▸ TASKS TO CARRY OUT
a) In the article about the Montecito Center car crashes, rewrite the passage that begins with "In a span of" and ends after "seven people injured.", replacing "pasta sauces" with "canned soups".
b) Continue the article about the Oliver's Market car crash from its last sentence.

▸ SELECTED EXCERPT

++++++++++

“I heard the most thunderous noise” Oliver’s Market car crash
Close up photo of the car inside of Oliver's Market at the Montecito Center on Feb. 13th. (Courtesy of Dylan Cooper)
By Chase Soylu Chee, News Editor & Video Editor & Francisco Linares, Sports Editor
Maria Carrillo High School was riddled with chatter through the halls after the Montecito Center’s very own Round Table was hit by a car after the Oliver’s Market was hit a week before.
In a span of two weeks, the Montecito Shopping Center experienced two car crashes. One car on Feb. 13 drove straight from the entrance on the road through the Oliver’s Market store and the second one drove up on the curb to hit the wall on the Round Table Pizza on Feb. 18.
Thankfully, no MCHS students were hurt during both of the car crashes. Unfortunately though, seven individuals were hurt, four being hospitalized, and MCHS alumni and Oliver’s Market Grocery Clerk Dylan Cooper witnessed it.
“I was stocking pasta sauces, and speaking with a customer. I was joking with a customer on aisle four, when I heard the most thunderous noise, just like 15 feet away from me,” said Cooper.
Immediately after the crash went through the market, a cash register, lottery machine, and teddy bear display scattered on the floor ending up with seven people injured.
“I was sort of stuck in that moment. A couple seconds later, we heard over the loudspeakers telling all of the employees to get the customers out and then a couple minutes after telling us to leave as well,” said Cooper.

++++++++++

▸ RECORDS PROVIDED
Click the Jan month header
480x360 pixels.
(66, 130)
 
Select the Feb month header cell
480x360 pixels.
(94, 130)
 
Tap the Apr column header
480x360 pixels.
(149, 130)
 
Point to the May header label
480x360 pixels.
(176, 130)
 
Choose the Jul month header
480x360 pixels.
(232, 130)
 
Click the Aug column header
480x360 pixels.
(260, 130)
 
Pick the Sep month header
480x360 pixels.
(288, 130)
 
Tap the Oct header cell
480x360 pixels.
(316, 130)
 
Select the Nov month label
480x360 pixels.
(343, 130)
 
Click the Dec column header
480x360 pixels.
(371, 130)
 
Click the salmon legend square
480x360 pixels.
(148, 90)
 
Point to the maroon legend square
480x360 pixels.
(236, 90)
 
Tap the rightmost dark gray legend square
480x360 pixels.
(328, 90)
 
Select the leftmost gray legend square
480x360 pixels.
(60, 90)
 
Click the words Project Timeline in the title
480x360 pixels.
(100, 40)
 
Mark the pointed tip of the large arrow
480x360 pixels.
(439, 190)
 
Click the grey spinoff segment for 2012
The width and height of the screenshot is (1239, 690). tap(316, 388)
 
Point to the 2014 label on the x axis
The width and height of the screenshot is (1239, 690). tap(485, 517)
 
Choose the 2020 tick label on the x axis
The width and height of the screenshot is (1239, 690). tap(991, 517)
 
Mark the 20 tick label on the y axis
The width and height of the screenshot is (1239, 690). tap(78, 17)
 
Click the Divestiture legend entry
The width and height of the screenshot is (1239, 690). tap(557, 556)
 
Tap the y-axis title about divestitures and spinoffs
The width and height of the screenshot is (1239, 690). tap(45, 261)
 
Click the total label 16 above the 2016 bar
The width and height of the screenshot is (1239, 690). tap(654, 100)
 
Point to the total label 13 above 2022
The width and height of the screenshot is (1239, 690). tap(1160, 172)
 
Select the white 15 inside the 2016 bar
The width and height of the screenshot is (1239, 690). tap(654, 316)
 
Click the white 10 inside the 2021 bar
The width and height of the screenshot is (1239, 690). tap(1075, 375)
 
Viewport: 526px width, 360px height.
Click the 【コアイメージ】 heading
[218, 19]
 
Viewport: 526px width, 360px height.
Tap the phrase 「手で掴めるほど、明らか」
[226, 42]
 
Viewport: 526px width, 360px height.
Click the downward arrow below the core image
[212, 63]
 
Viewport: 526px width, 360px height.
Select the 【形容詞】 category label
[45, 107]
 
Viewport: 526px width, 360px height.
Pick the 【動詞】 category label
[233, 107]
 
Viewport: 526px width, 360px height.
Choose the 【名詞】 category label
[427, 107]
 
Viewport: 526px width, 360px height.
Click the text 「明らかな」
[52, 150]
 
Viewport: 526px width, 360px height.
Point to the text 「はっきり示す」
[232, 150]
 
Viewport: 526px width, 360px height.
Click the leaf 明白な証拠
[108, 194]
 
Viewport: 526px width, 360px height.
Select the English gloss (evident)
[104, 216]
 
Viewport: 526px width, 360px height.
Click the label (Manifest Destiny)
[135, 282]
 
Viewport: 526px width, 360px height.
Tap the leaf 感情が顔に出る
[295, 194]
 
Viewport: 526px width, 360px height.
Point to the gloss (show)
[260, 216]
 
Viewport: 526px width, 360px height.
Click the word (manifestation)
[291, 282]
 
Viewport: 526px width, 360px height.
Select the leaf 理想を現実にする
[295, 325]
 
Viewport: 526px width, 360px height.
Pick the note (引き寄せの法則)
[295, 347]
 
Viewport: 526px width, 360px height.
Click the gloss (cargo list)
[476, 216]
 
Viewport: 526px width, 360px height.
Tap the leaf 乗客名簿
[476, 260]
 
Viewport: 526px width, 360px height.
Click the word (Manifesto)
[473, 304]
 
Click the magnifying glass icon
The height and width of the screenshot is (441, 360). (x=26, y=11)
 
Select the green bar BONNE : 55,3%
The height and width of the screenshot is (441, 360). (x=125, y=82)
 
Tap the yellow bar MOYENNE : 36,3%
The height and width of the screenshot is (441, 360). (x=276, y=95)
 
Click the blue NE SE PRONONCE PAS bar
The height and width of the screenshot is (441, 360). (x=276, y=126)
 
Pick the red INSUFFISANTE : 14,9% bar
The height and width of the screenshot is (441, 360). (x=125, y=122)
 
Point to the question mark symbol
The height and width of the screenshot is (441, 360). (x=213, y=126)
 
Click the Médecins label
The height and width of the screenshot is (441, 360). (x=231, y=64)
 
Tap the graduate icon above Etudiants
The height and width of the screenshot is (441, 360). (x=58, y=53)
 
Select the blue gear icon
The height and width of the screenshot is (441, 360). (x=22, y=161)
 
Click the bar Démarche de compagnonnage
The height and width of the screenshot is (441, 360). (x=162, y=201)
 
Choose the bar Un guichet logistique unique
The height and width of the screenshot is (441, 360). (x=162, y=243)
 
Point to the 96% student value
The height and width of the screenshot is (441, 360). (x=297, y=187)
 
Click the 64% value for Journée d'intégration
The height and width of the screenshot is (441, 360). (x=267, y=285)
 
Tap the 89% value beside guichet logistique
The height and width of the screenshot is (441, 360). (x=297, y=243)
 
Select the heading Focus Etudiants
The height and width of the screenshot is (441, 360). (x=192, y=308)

++++++++++

▸ RESULTS OF THE TASKS
a)
In a span of two weeks, the Montecito Shopping Center experienced two car crashes. One car on Feb. 13 drove straight from the entrance on the road through the Oliver’s Market store and the second one drove up on the curb to hit the wall on the Round Table Pizza on Feb. 18.
Thankfully, no MCHS students were hurt during both of the car crashes. Unfortunately though, seven individuals were hurt, four being hospitalized, and MCHS alumni and Oliver’s Market Grocery Clerk Dylan Cooper witnessed it.
“I was stocking canned soups, and speaking with a customer. I was joking with a customer on aisle four, when I heard the most thunderous noise, just like 15 feet away from me,” said Cooper.
Immediately after the crash went through the market, a cash register, lottery machine, and teddy bear display scattered on the floor ending up with seven people injured.

b)
Responding to the event, multiple paramedics, ambulances, and police showed up to assist people involved in the crash and investigate the causation of the crash. The driver was an elderly woman driving with a medical boot on her leg, in which the boot caused complications with braking and accelerating correctly.
“It’s a perfect picture in my head, and I wasn’t shocked for like a couple hours after that. I was like 15 feet away. I could have died technically if I was just a few feet towards it. If I was bagging that day,” said Cooper.
Two days after, Cooper went back to work catching up and recuperating with co-workers about what occurred, even being instructed to park near the front to ensure another crash does not happen again. Fortunately, Cooper was not working during the second car crash at Round Table Pizza on Feb. 18.
Looking back at the crash, Cooper remarked, “Every now and then I hear something shatter. I think, O God, another car. Like, a third one?”